How to get a 913 phone number

You no longer need a phone company truck or a physical office in Kansas to own a 913 line. With a cloud phone provider the whole thing is handled online, and a new number can be live the same day. The steps are straightforward:

  • Choose a cloud phone provider — pick a virtual phone service that offers 913 numbers and the features your team needs.
  • Select your 913 number — search the available inventory and claim a number that suits your business, or port one you already use.
  • Set up routing and features — point calls to your team, add voicemail, an auto-attendant, business hours and call forwarding.
  • Start calling — make and receive calls from a laptop, desk phone or mobile app, showing your local 913 identity every time.

Spotting and Avoiding 913 Scam Calls

Spotting and avoiding 913 scam calls

A local area code builds trust, and unfortunately scammers know it. "Neighbor spoofing" makes a fraudulent call appear to come from a nearby 913 number so it looks safe to answer.

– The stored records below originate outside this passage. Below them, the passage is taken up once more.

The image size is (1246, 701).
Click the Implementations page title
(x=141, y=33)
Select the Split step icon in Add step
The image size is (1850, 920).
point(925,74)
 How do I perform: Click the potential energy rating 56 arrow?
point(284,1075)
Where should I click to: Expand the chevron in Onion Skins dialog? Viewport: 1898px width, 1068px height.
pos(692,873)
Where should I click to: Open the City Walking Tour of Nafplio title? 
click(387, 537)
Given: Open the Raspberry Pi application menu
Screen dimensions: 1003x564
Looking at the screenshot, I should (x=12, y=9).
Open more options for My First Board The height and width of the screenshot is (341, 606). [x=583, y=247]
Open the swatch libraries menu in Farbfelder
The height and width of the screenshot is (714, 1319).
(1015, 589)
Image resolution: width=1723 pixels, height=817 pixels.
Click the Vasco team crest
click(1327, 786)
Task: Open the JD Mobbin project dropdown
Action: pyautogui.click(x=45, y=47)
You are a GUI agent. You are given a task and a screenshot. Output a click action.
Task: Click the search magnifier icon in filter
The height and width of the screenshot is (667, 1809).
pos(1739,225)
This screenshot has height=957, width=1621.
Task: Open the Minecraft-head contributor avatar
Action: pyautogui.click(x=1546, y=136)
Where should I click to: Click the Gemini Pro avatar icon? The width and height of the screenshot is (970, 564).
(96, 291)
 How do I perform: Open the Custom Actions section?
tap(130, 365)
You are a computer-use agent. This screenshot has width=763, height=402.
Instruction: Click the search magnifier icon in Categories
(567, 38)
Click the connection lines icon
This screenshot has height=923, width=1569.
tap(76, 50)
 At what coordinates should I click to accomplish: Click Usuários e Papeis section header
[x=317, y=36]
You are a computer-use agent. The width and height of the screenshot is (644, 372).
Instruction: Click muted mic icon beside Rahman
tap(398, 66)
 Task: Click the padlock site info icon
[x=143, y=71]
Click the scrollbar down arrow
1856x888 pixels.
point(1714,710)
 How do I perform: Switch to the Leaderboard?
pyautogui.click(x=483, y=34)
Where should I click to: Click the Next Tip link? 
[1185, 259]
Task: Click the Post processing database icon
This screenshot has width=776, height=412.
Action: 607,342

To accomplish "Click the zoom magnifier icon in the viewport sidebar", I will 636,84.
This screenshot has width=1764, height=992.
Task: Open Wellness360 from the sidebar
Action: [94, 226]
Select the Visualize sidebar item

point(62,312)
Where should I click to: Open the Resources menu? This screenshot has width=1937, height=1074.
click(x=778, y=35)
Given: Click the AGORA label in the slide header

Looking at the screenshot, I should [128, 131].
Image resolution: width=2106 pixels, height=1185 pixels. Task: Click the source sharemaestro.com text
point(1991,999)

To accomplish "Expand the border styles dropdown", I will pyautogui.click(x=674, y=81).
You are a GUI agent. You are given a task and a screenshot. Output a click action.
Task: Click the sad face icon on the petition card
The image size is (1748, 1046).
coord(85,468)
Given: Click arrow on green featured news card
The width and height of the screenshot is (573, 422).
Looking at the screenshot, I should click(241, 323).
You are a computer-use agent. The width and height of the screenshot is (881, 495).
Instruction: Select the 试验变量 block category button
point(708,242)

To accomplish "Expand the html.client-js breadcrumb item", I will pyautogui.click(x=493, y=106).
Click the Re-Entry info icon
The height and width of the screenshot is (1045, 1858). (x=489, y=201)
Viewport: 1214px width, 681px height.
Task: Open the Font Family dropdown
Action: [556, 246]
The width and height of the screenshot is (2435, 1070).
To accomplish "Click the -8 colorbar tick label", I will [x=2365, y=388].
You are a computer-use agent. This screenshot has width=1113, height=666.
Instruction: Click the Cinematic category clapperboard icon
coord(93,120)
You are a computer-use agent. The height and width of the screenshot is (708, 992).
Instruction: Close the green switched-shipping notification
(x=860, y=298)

A few habits keep you a step ahead:

  • Watch for pressure and urgency — real agencies and businesses do not demand that you act "right now" or the account will be closed.
  • Be wary of odd payment demands — gift cards, wire transfers and cryptocurrency are the calling cards of a scam, never a legitimate bill.
  • Do not trust caller ID alone — a 913 number on the screen can be faked; the local code is no guarantee the caller is who they claim.
  • Hang up and call back on a number you trust — reach the bank, utility or agency directly using a number from a statement or official website.
  • Report the call — logging unwanted calls with the authorities helps regulators track and shut down the operations behind them.

The Future of the 913 Area Code

For a code that once covered a third of a state, 913 has settled into a remarkably stable middle age. Since the 1997 split handed its rural territory to 785, the metro-only 913 has never needed an overlay or another split — a sign that, even with steady suburban growth, its number supply has kept pace with demand. The Kansas Corporation Commission, which oversees telecommunications in the state and requested the original 1997 relief, continues to monitor numbering across Kansas, and any future change for the Kansas City area would almost certainly arrive as an overlay rather than a disruptive split that alters existing numbers. Fast-growing Johnson County keeps adding lines every year, yet residents and businesses can expect their 913 numbers to stay exactly as they are.

Conclusion

The 913 area code is far more than three digits — it is the shared phone identity of the Kansas side of Kansas City, from the corporate campuses of Overland Park to the riverfront of Kansas City, Kansas, the growing suburbs of Olathe and Lenexa, and the Army town of Leavenworth. One of the original codes of 1947, it once stretched across the whole northern half of the state before the 1997 split with 785 focused it on the metro it serves today. For any business hoping to connect with the Kansas City market, a local 913 number is one of the simplest and most authentic ways to belong.